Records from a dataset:
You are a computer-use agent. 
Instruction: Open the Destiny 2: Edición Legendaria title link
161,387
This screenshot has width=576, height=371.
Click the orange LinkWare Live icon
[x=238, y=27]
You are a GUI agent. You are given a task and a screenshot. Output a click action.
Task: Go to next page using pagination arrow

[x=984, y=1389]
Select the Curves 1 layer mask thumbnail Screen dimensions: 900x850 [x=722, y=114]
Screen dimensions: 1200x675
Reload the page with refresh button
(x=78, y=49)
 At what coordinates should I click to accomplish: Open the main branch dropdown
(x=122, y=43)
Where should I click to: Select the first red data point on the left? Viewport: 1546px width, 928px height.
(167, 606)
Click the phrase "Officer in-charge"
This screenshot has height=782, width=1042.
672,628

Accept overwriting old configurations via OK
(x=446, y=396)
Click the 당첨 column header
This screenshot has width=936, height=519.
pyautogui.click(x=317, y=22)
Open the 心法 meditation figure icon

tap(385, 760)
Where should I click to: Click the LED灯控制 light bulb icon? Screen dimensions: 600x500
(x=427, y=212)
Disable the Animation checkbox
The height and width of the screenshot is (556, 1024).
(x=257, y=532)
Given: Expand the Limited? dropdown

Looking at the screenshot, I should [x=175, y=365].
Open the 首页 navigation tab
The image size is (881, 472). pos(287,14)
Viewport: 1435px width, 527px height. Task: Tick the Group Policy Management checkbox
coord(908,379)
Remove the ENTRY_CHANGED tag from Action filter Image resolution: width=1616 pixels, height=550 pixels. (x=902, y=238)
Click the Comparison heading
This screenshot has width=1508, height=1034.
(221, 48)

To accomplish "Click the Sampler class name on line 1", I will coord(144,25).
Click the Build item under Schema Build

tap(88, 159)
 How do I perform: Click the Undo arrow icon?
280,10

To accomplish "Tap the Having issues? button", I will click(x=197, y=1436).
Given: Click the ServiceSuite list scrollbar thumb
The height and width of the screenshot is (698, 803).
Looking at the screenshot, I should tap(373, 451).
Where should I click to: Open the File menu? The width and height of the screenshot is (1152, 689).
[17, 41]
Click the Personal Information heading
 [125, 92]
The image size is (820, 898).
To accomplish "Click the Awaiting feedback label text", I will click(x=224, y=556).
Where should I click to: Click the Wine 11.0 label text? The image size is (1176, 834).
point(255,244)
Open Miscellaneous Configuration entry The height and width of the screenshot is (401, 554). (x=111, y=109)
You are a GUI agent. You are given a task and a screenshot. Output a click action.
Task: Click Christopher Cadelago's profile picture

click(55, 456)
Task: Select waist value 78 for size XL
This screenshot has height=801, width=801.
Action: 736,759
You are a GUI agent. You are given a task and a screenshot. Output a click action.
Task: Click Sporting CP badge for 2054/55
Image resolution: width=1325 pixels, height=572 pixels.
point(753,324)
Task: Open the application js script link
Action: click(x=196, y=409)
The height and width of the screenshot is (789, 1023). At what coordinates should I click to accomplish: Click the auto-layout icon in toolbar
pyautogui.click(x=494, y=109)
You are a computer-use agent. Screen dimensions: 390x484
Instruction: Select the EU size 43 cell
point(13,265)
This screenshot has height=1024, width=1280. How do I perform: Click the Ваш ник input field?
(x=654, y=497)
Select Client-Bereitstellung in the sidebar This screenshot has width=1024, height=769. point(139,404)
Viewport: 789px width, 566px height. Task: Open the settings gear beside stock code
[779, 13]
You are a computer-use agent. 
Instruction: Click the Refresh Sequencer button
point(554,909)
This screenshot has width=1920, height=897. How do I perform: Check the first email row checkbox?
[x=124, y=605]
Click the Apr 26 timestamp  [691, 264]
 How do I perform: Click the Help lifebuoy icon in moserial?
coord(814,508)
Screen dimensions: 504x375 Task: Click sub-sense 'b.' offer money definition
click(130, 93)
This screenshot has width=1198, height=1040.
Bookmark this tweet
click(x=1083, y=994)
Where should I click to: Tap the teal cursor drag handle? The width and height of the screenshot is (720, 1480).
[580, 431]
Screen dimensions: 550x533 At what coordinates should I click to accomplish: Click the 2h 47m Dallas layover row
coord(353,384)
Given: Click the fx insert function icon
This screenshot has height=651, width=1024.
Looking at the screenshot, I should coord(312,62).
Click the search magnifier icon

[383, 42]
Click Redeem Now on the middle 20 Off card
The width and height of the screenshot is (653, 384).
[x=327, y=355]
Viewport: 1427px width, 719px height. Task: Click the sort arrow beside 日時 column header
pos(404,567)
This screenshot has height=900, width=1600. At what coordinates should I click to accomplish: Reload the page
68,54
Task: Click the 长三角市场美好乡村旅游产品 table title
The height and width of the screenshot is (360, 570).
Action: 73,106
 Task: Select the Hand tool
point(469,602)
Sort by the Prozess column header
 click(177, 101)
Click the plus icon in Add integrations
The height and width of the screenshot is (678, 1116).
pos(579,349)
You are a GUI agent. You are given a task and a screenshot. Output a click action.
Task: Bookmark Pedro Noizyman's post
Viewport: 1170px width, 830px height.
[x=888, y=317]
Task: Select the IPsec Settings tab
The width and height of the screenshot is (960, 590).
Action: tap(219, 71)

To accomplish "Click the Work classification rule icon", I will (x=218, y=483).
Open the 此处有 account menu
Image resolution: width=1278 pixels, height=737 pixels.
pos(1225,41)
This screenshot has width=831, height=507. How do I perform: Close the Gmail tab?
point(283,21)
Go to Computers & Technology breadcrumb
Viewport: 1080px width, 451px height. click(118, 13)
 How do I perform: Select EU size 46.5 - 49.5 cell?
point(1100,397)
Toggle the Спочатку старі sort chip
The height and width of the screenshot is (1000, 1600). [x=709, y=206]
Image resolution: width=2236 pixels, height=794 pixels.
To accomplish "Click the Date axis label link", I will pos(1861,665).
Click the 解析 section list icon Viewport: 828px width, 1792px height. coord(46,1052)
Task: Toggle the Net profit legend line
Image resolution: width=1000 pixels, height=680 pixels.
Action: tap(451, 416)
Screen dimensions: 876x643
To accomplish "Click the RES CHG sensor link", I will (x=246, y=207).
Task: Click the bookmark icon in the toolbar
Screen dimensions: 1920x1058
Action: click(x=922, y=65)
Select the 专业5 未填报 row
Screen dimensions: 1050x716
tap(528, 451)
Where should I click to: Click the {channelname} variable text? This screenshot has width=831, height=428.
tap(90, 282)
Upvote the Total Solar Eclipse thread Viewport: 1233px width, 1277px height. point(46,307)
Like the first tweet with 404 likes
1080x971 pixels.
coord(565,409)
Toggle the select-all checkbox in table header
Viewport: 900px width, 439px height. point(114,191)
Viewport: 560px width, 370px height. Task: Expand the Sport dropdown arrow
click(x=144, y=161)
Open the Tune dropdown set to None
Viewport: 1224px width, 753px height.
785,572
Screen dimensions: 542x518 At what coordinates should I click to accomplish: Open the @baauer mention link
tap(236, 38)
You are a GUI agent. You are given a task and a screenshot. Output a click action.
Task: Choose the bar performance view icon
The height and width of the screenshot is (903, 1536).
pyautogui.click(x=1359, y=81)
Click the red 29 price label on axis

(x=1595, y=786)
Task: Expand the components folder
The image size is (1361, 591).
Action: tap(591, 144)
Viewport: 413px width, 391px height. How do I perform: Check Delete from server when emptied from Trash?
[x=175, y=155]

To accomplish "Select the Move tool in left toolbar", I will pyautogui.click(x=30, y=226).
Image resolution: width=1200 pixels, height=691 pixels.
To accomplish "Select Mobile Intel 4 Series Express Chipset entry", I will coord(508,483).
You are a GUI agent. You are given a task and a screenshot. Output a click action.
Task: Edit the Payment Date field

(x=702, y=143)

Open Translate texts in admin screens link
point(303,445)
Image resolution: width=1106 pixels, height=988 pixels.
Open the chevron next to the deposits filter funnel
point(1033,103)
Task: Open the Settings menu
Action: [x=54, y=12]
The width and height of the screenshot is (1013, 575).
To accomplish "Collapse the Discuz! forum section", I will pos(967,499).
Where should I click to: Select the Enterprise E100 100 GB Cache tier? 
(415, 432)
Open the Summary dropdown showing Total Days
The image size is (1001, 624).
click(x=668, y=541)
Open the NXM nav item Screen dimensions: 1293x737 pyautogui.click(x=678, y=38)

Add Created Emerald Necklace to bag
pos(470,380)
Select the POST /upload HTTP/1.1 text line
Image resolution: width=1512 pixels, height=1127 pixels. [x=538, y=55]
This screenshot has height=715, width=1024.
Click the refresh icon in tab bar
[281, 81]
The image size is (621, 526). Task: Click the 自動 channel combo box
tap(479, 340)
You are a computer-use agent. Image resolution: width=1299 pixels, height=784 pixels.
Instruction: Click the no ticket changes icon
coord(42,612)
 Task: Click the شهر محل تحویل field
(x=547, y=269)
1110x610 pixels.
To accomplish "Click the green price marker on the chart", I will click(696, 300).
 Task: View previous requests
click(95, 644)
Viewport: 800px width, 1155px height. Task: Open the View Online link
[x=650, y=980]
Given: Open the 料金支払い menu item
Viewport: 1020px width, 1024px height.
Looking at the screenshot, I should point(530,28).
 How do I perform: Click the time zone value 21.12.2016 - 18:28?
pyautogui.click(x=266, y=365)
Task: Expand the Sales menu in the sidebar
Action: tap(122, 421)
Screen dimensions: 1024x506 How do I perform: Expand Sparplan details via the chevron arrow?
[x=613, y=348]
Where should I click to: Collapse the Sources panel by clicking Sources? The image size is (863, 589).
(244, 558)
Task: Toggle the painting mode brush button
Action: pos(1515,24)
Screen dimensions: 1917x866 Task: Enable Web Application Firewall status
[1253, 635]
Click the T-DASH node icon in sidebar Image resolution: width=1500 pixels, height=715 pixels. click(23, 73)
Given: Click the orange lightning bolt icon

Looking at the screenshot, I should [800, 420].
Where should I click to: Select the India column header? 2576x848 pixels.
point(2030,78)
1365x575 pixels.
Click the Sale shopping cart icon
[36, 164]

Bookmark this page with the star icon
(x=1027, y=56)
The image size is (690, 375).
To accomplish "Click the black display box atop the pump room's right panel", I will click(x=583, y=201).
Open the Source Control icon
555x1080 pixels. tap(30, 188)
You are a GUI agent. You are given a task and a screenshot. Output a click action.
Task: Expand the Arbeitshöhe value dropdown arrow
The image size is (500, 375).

ASSIGNMENT:
Determine the count of lines in the data that contain the string "list", and reply with that count alone.

WRITTEN SOLUTION:
2